The Supreme Court recently overturned a Federal Court of Appeals decision that said past disciplinary actions under review should not be considered when a case is appealed.

The unanimous ruling means that the Merit Systems Protection Board may look at past disciplinary actions still under appeal when reviewing terminations and other disciplinary infractions involving feds. At issue was the weight that can be given to any prior disciplinary history.

The case in point involved Maria Gregory, a letter technician in Hinesville, Ga., who was fired by the U.S. Postal Service. Gregory appealed her termination to the MSPB, which said the termination was justified because she had a prior disciplinary record.

The Federal Court of Appeals ruled that the board was unable to consider prior unresolved disciplinary action against Gregory when making its decision, but the Supreme Court disagreed, saying the MSPB should be allowed broad discretion in determining how to review past disciplinary actions.

Before Gregory was fired, she received three disciplinary actions for insubordination. Two were still being appealed. Her first pending disciplinary action — the basis for the other two — was subsequently dropped when an arbitrator ruled in her favor. In my opinion, the three disciplinary actions involved minor issues, none of them serious.

In the first instance, Gregory was given a letter of warning for leaving work early to take her 13-year-old daughter to a doctor. An arbitrator later determined that she was justified in believing that she had permission to leave work for that purpose. Gregory filed three grievances under procedures set up between her union, the National Association of Letter Carriers, and the Postal Service.

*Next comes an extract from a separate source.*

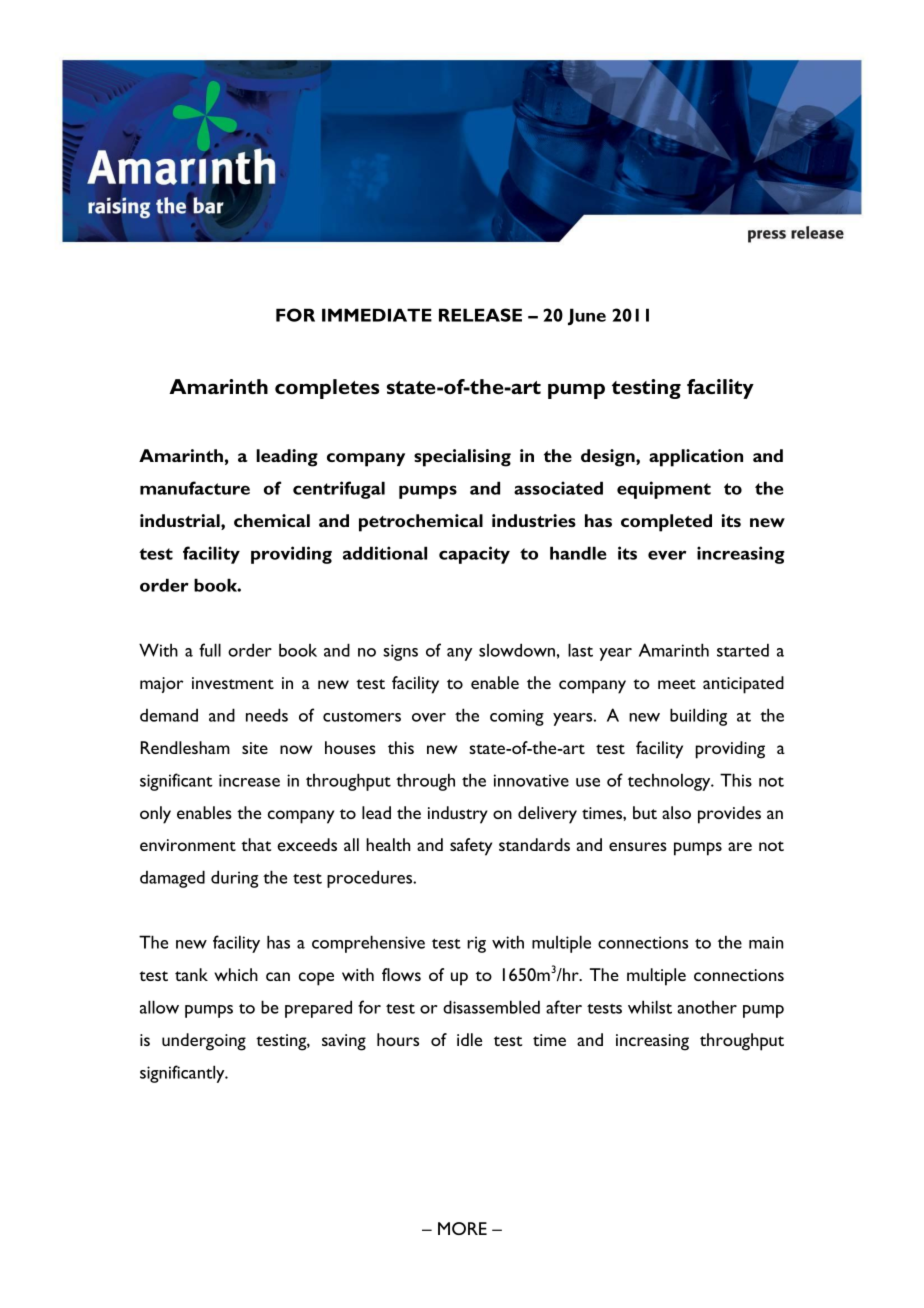 This screenshot has width=924, height=1308. I want to click on which, so click(236, 974).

The record shows that the Postal Service had some prior run-ins with Gregory. In 1995, Gregory accused a co-worker of sexual harassment. She then filed a grievance with the Equal Employment Opportunity Commission alleging that her complaints were treated lightly.

Justice Department attorneys representing the Postal Service before the Supreme Court contended that a decision in favor of Gregory would "do serious harm to the civil service system." They said such a ruling would give feds an incentive to file grievances and prolong proceedings to prevent their history from being considered in future disciplinary actions. That may be true, but it was not OK to fire Gregory because of a minor infraction of the rules.

In light of the case's outcome, Gregory's attorneys can again contest the practices of the MSPB if they choose to. The board does not typically handle postal worker appeals, but because Gregory had served in the Army, she was allowed to appeal her firing through the board. Justice Ruth Bader Ginsburg said Gregory could have asked for arbitration and possibly might have fared better.

Despite the Supreme Court's ruling against her, she could still win back her postal job if the appeals court decides her dismissal was unjust.